I was shocked. While the world’s experts talked only of scarcity, I had just discovered the incredible waste built into the American meat-centered diet. And nutritionally it was all unnecessary! My world view flipped upside down. Along with many others in the late 1960s, I had started out asking: “How close are we to the limit of the earth’s capacity to provide food for everyone?” Then it began to dawn on me that I was part of a system actively reducing that capacity.


Hidden Resources Plowed into Our Steaks

What I failed to appreciate fully ten years ago was that the production system that generates our grain-fed-meat diet not only wastes our resources but helps destroy them, too. Most people think of our food-producing resources, soil and water, as renewable, so how can they be destroyed? The answer is that because our production system encourages farmers to continually increase their output, the natural cycle of renewal is undermined. The evidence for this is presented in Part II, but here are a few facts to give you some sense of the threats to our long-term food security:

• Water costs. Producing just one pound of steak uses 2,500 gallons of water—as much water as my family uses in a month! Livestock production, including water for U.S. crops fed to livestock abroad, accounts for about half of all water consumed in the United States, and increasingly that water is drawn from underground lakes, some of which are not significantly renewed by rainfall. Already irrigation sources in north Texas are running dry, and within decades the underground sources will be drawn down so far that scientists estimate a third of our current irrigation will be economically unfeasible.

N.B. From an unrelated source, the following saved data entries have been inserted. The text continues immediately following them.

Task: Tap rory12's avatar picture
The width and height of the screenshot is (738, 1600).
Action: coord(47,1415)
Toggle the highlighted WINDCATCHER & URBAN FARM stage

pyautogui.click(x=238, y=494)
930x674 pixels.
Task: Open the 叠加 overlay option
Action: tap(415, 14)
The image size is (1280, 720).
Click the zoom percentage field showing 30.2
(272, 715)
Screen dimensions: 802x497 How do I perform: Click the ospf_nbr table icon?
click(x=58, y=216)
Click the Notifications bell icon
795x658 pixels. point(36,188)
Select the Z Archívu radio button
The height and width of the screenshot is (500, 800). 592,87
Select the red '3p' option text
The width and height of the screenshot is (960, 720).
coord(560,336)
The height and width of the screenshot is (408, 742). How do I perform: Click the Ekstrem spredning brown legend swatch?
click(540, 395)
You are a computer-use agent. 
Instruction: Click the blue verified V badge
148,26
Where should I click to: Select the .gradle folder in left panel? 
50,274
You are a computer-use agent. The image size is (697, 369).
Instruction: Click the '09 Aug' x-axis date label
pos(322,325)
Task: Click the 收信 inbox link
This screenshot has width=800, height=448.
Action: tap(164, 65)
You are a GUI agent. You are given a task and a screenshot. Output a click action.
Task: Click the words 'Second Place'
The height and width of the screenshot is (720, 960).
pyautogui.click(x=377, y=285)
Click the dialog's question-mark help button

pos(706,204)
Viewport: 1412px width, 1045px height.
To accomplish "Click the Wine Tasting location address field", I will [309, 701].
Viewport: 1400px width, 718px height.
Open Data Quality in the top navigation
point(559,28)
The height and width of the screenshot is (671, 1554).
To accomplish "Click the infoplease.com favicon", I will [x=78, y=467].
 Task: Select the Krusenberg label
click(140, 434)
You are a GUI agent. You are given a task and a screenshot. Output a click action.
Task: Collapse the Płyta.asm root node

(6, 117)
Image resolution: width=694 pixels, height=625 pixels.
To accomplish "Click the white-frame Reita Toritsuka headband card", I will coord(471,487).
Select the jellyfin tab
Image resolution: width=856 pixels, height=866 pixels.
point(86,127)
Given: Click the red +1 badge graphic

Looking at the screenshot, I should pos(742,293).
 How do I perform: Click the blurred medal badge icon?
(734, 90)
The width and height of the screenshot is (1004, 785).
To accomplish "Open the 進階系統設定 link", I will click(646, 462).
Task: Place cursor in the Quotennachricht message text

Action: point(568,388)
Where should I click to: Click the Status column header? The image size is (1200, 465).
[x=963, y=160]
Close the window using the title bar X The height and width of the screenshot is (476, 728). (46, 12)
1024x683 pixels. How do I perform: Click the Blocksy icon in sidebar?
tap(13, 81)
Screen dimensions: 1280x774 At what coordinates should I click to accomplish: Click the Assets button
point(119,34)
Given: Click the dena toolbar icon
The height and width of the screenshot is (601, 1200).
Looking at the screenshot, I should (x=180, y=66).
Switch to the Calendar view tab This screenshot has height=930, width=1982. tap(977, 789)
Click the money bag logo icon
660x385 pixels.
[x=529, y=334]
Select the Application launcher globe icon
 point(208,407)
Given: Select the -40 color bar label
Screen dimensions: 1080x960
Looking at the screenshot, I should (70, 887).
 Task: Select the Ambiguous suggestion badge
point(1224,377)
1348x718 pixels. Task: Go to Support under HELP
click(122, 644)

• Soil erosion. Corn and soybeans, the country’s major animal feed crops, are linked to greater topsoil erosion than any other crops. In some areas topsoil losses are greater now than during the Dust Bowl era. At current rates, the loss of topsoil threatens the productivity of vital farmland within our lifetime.

• Energy costs. To produce a pound of steak, which provides us with 500 calories of food energy, takes 20,000 calories of fossil fuel, expended mainly in producing the crops fed to livestock.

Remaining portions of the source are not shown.